### Задание 1
Подсчитайте, в скольких строках записей встречается слово «resolution». В ответе укажите только число.

### Текст
━━━━━━━━━━━━━━━━━━━━

Но каждый поэт рожден выразить определенное настроение, соответствующее собственному его духу и темпераменту, и после конца этих времен он может быть сколь угодно талантлив — но выражает уже только себя. Ужасно говорить об этом, но историческое время Пушкина закончилось в 1826 году — он перестал быть понятен, и «Бориса Годунова» стали понимать лет сто спустя, и то приблизительно; «Медного всадника», боюсь, и сейчас не понимают. Лучшим периодом Мандельштама — когда он говорил то, что все думали и понимали, но кроме него, никто сказать не решался, — Ахматова справедливо называла московский период, то есть 1931–1934. Это не отменяет ни «Tristia», ни «Воронежских тетрадей», — но это стихи, которые могли быть написаны когда угодно, хотя отпечаток эпохи есть и на них. А вот «Квартира тиха, как бумага» — это 1933 год и никакой другой. Дело не в реалиях, они как раз дело второе, а в интонации, самоощущении, в самых насущных и мучительных вещах, о которых все думают, а один говорит. И «Мы живем, под собою не чуя страны» — высшая и последняя точка этого периода, а вовсе не политическая эпиграмма, как казалось иным недальновидным современникам.

Он отличался юношеской непосредственностью и в 60 — и не стал от нее избавляться, хотя его и укоряли в инфантилизме

Время Леонида Мартынова — 1958, и не более. Лучший период Заболоцкого — 1929, хотя поздние стихи ничем не хуже. Высоцкий прекрасно работал до 1972-го, но именно после него, когда писал меньше, но лучше, стал главным голосом страны. А период Евтушенко, скажем, — это 1956–1961, когда себя ругать было уже можно, а других — не говоря о системе в целом — еще нельзя. Он и после этого писал отлично, но драгоценным и уникальным рупором своего времени был только до «Бабьего Яра». После «Бабьего Яра» он выбрал другую роль, не менее важную, но не уникальную.

Вот время Коржавина было — 1961–1968. Это опять не значит, что до или после он был хуже. Но в этот период он стал главным, его интонация и тематика совпали с духом этой эпохи. Великое его достоинство в том, что голова у него не закружилась в период этого недолгого резонанса, и что он не отчаялся потом, и что после отъезда, на новой почве, не утратил своей интонации. На его писаниях отъезд почти не сказался: можно видеть в этом достоинство или недостаток, но наше дело зафиксировать особенность манеры.

Стихи Коржавина вообще эволюционировали очень мало. Он отличался юношеской непосредственностью и в 60 — и не стал от нее избавляться, хотя его и укоряли в инфантилизме. Поэту не обязательно взрослеть, достаточно дожить до старости, когда инфантилизм опять становится обаятелен.

━━━━━━━━━━━━━━━━━━━━

### Исходные данные
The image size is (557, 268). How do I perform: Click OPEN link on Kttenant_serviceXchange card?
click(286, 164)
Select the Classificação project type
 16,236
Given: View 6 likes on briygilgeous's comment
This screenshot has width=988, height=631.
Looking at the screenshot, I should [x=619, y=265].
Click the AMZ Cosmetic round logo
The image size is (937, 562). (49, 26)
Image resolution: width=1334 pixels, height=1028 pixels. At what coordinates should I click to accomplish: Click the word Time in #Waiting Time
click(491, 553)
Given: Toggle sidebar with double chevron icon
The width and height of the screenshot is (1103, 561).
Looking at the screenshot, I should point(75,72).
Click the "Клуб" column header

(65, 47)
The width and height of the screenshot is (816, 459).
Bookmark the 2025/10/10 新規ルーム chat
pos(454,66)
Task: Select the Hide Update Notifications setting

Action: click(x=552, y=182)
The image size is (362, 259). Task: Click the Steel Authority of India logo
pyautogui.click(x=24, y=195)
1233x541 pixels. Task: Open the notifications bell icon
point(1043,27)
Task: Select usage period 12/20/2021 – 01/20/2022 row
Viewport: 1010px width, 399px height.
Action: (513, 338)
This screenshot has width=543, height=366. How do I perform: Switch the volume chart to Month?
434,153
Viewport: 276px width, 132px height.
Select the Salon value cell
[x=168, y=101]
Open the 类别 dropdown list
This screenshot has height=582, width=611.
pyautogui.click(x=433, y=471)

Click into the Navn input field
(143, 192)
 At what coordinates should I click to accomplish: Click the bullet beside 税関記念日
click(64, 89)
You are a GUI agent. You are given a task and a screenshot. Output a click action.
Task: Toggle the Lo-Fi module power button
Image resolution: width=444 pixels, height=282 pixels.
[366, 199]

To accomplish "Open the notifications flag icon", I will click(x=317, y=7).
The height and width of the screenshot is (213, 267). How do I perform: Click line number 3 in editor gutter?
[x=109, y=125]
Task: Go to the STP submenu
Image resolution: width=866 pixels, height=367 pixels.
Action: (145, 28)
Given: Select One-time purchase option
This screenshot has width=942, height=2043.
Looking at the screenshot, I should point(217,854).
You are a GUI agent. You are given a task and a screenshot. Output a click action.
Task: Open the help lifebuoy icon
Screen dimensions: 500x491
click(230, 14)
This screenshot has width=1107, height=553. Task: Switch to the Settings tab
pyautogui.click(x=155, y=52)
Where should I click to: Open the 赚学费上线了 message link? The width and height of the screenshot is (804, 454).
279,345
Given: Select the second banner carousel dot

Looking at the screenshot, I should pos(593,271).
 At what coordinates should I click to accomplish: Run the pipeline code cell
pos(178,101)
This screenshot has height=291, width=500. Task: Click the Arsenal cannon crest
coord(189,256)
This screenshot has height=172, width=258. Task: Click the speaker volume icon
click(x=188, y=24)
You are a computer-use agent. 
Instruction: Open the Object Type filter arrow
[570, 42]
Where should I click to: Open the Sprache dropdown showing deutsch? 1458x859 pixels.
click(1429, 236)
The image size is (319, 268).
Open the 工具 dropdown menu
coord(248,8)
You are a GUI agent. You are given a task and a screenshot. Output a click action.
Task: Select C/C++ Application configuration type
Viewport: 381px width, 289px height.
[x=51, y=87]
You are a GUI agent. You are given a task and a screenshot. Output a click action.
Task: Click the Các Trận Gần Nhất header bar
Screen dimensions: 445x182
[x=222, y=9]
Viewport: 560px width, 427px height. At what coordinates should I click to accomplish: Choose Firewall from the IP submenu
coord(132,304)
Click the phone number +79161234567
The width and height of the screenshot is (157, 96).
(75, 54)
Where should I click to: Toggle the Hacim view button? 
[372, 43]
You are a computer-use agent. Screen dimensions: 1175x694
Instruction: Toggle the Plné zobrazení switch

━━━━━━━━━━━━━━━━━━━━

### Задание 2
Продолжите текст о поэтах и их времени, начав сразу после его последнего предложения.

### Ответ 1
3

### Ответ 2
Коржавин отстаивает свое право на человеческую эмоцию в нечеловеческое время, и это делает его изгоем

Коржавина ругали при жизни и хвалят после смерти, в общем, за одно и то же. Мария Розанова сказала недавно, что если посмотреть на свою жизнь трезво — окажется, что главными успехами и главными проблемами мы обязаны ровно одним и тем же вещам. «В моем случае это самостоятельность мышления, за которую меня уважали враги и ненавидели иногда даже ближайшие друзья».

В случае Коржавина главной причиной успеха и критического скепсиса, а также главным достоинством, за которое его сейчас так однотонно хвалят (никуда не девается вечная русская привычка осуждать неправильность чужой скорби), — прямота высказывания, простота, здравый смысл. Но штука ведь не в этом, а в том, что он так просто и точно высказывает, — потому что за все это, плюс напоминание о здравом смысле, можно похвалить и Эдуарда Асадова. И Асадов тоже шестидесятник. И вы не поверите, но от многих критиков Коржавина — в частных беседах, разумеется, потому что никто не хотел оскорблять старого поэта, — я слышал, что он такой Асадов и есть, только чуть поумней; в любой прослойке — в том числе интеллигентской — есть люди, которым нравится, когда вслух и в рифму произносят общие места. Это их ответ всякому там постмодернизму (в котором они тоже ничего не понимают), напоминание о здравом смысле, о доброте, о простых ценностях. И я никогда не отрицал того, что Асадов нужен, — и есть у него хорошие стихи, и главное, если девушки переписывают их от руки, это хорошо для девушек. Всяко лучше, чем — подставьте любое другое занятие, которое характерно для плохих девушек.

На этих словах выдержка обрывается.